Gemäß § 62 Abs. 2 FPG sind bestimmte Tatsachen im Sinn des Abs. 1 insbesondere jene des § 60 Abs. 2 Z 1 bis 5, 8 bis 10 und 12 bis 14.

Wie im Fall eines Aufenthaltsverbotes ist auch bei der Erstellung der für jedes Rückkehrverbot zu treffenden Gefährlichkeitsprognose das Gesamtverhalten des Fremden in Betracht zu ziehen und auf Grund konkreter Feststellungen eine Beurteilung dahin vorzunehmen, ob und im Hinblick auf welche Umstände die in § 62 Abs. 1 FPG umschriebene Annahme gerechtfertigt ist. Bei der Entscheidung, ein Rückkehrverbot zu erlassen, ist Ermessen zu üben, wobei die Behörde vor dem Hintergrund der gesamten Rechtsordnung auf alle für und gegen das Rückkehrverbot sprechenden Umstände Bedacht zu nehmen hat (vgl. zuletzt etwa das hg. Erkenntnis vom 28. Februar 2008, Zl. 2008/21/0069, mwN).

Der Beschwerdeführer bestreitet nicht, dass im Blick auf die vorliegenden Verurteilungen der Tatbestand des § 60 Abs. 2 Z 1 FPG verwirklicht wurde. Der Gerichtshof hegt auch keine Bedenken gegen die Richtigkeit der von der belangten Behörde getroffenen Gefährlichkeitsprognose nach § 62 Abs. 1 FPG. An dieser Beurteilung vermag weder das Vorbringen des Beschwerdeführers, er bereue die von ihm begangenen Straftaten, noch die zum Teil erfolgte bedingte Strafnachsicht etwas zu ändern. Zum einen hatte die Behörde nämlich das Fehlverhalten des Fremden eigenständig aus dem Blickwinkel des Fremdenrechts und unabhängig von gerichtlichen Erwägungen über die Gewährung einer bedingten Strafnachsicht zu beurteilen (vgl. etwa das hg. Erkenntnis vom 13. März 2007, Zl. 2007/18/0008, mwN).
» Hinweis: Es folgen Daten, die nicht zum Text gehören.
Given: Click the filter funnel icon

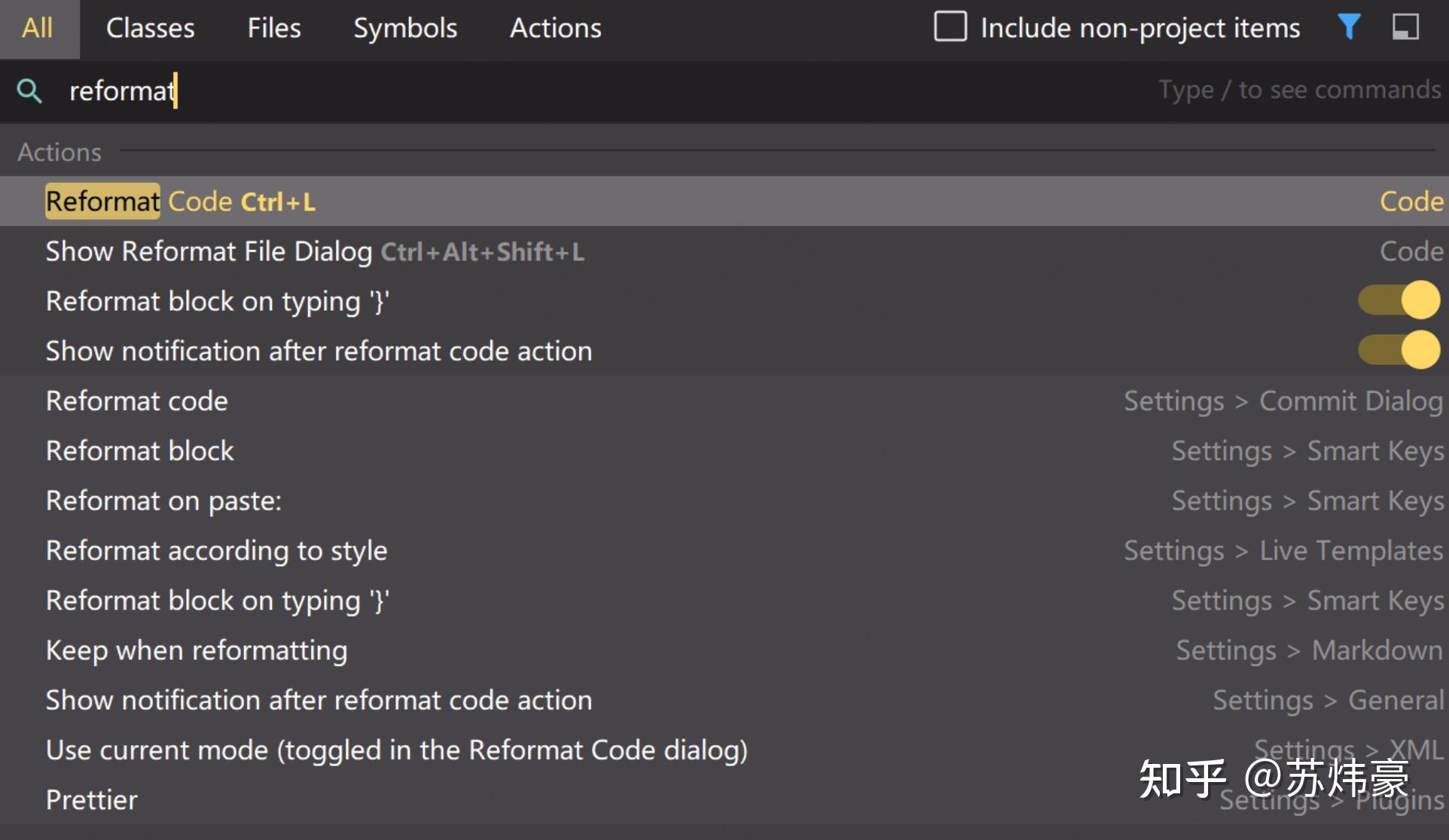Looking at the screenshot, I should (x=1348, y=28).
Zum anderen ist der bis zur Erlassung des angefochtenen Bescheides verstrichene Zeitraum noch zu kurz, um aus einem allfälligen seitherigen Wohlverhalten auf einen Wegfall der Gründe für das Rückkehrverbot schließen zu können.

In erster Linie weist die Beschwerde darauf hin, dass die belangte Behörde den Beschwerdeführer nicht vernommen habe, wobei dieser hätte ausführen können, dass er an Hepatitis erkrankt sei "und eine entsprechende medizinische Versorgung im Bundesgebiet durchgeführt (werde)". Im Übrigen hätte er darlegen können, dass sein Aufenthalt im Bundesgebiet "als finanziell abgesichert anzusehen" sei und schon daher keinerlei Grund zur Annahme bestünde, dass er in Zukunft wieder straffällig werden würde.
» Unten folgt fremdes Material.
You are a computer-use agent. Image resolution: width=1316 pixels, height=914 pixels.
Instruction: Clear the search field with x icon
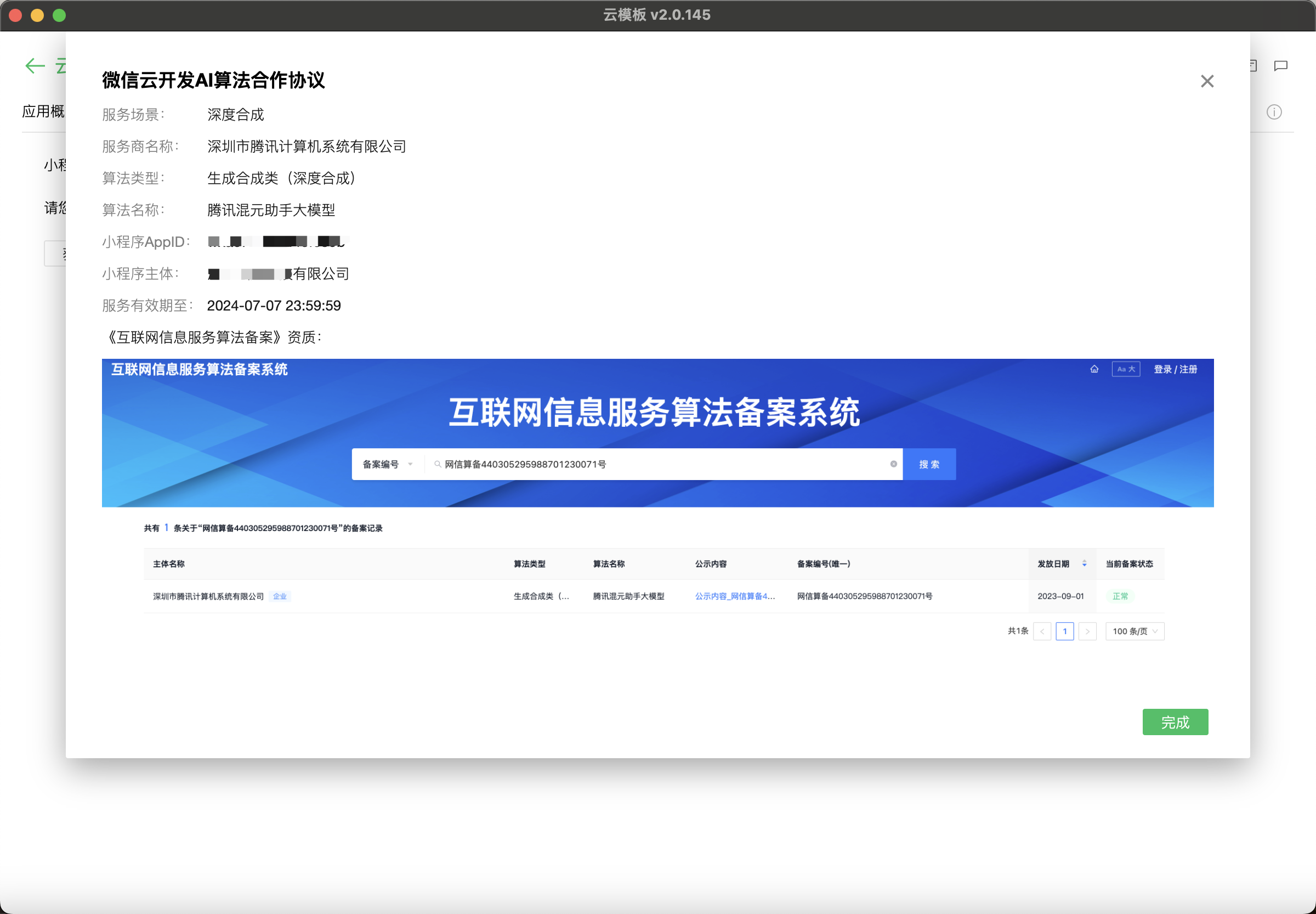click(893, 465)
Dieser Mängelrüge ist zu entgegnen, dass in Administrativverfahren wie dem vorliegenden ein Recht des Fremden, von der Berufungsbehörde mündlich gehört zu werden, nicht besteht. Es wäre dem Beschwerdeführer freigestanden, ein entsprechendes Vorbringen bei seiner Einvernahme durch die Erstbehörde (am 16. Mai 2006) oder im Berufungsverfahren zu erstatten (vgl. zum Ganzen etwa das hg. Erkenntnis vom 28. Juni 2007, Zl. 2007/21/0206, mwN).

Auf das eben wiedergegebene, erstmals im Verfahren vor dem Verwaltungsgerichtshof erstattete Vorbringen ist somit als unzulässige Neuerung nicht inhaltlich einzugehen.
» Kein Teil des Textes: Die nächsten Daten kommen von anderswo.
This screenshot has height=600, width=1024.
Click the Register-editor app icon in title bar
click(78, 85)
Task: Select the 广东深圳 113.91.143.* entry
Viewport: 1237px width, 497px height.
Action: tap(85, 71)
Gemäß § 66 Abs. 1 iVm § 62 Abs. 3 FPG ist ein Rückkehrverbot, würde dadurch in das Privat- oder Familienleben des Fremden eingegriffen, zulässig, wenn dies zur Erreichung der im Art. 8 Abs. 2 EMRK genannten Ziele dringend geboten ist. Gemäß § 66 Abs. 2 iVm § 62 Abs. 3 FPG darf ein Rückkehrverbot nicht erlassen werden, wenn die Auswirkungen auf die Lebenssituation des Fremden und seiner Familie schwerer wiegen als die nachteiligen Folgen der Abstandnahme von seiner Erlassung. Bei dieser Abwägung ist auf die Dauer des Aufenthaltes, das Ausmaß der Integration des Fremden oder seiner Familienangehörigen und die Intensität der familiären oder sonstigen Bindungen Bedacht zu nehmen. Diesbezüglich stellte die belangte Behörde - von der Beschwerde unbeanstandet - fest, dass der Beschwerdeführer, der sich seit 16. Februar 2004 im Bundesgebiet aufhalte, über keine familiäre Bindung in Österreich verfüge und keinen Beruf ausübe.

Der Beschwerdevorwurf, die belangte Behörde hätte keinerlei Interessenabwägung durchgeführt, ist unrichtig. Inwieweit der Beschwerdeführer nunmehr als finanziell abgesichert anzusehen sei, wird in der Beschwerde überdies nicht näher dargelegt.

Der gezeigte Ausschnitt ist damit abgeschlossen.